It seems that everywhere we look these days, there are examples of “alternative financing.” Peer-to-peer financing, crowdfunding, you can even pick up financing with your groceries at the local supermarket. But one of the most common ways to get money that isn’t from banks has been around for hundreds of years.
Of course, I’m referring to the loan from friends and family.
It is logical that so many of us will take out loans from friends and family to help with our businesses. According to LendingTree, the number could be as high as 53%.
Asking for a loan from friends and family should be easy and natural, because close friends and family members know you to be trustworthy and capable, right? But remember, borrowing the car isn’t the same as asking for financial assistance.
Even though borrowing money from family and friends might seem like an easy way to avoid dealing with banks, it could be a much more complicated situation, so you’ll need to plan in the same way you would when dealing with a professional investor. Here are some fundamental guidelines:
Act as if the loan from friends and family came from strangers.
It can help to forget that the person you are borrowing from is a friend or family member.

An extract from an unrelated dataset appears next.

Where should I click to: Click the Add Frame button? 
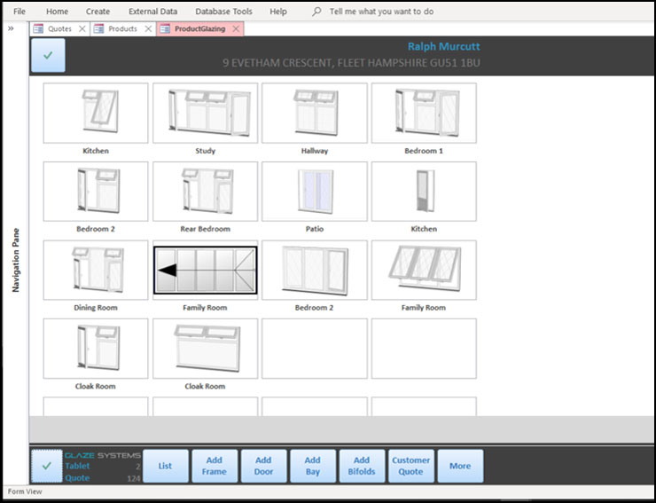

Make it an «arm’s-length transaction» and ask for the same legal paperwork to be prepared as if your investor were a complete stranger. Why? Because if the terms of the loan have only been discussed verbally but not in writing, it can have several negative consequences.
For example, the lender may step in if they think you’re not running your business correctly. This can lead to animosity and social friction. Before accepting any loans from friends or family, be careful to consider both parties and document as much as you can. Depending on the nature of the loan and business, it is also sometimes wise to consult with a solicitor.

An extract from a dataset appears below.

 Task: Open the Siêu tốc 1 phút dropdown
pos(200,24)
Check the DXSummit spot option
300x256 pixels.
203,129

A solicitor can draft an I.O.U. (also known as a «promissory note») for the friend or relative, and agree on an interest rate that will be considered a «commercial» rate in the eyes of the law.

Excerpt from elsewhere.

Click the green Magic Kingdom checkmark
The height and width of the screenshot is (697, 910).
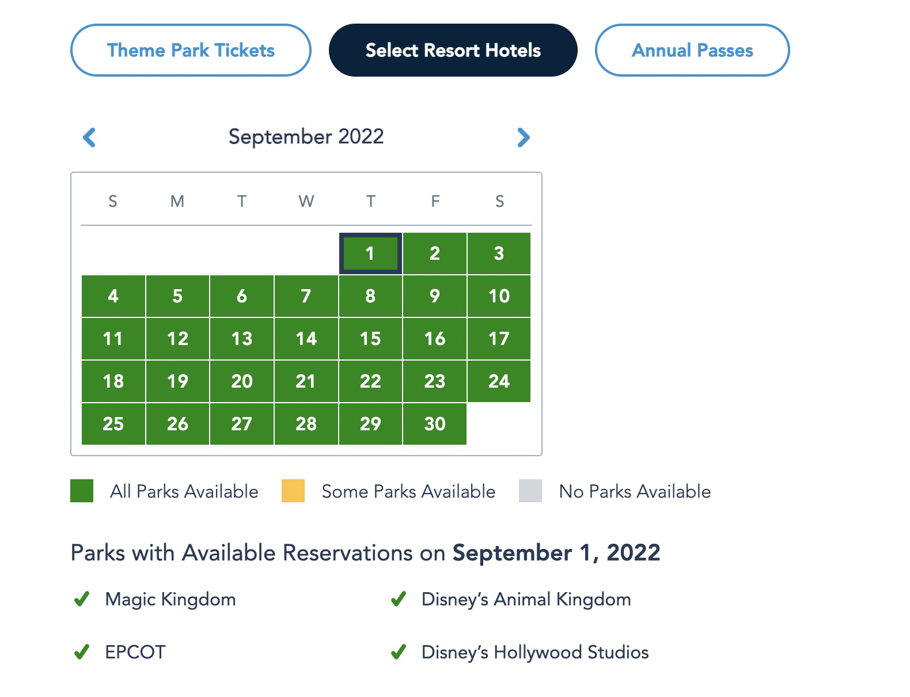pos(82,600)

In most cases, debt may be preferable to equity. You only need to return money that has been «loaned» to you with interest. Therefore, a lender cannot direct how your business should be run. A person becomes your business partner legally if they purchase stock in your company. When in doubt, make the transaction a loan and make prompt repayments. If a friend or member of your family is adamant about purchasing stock in your business, attempt to make it non-voting shares so they won’t be able to criticize all of your management choices.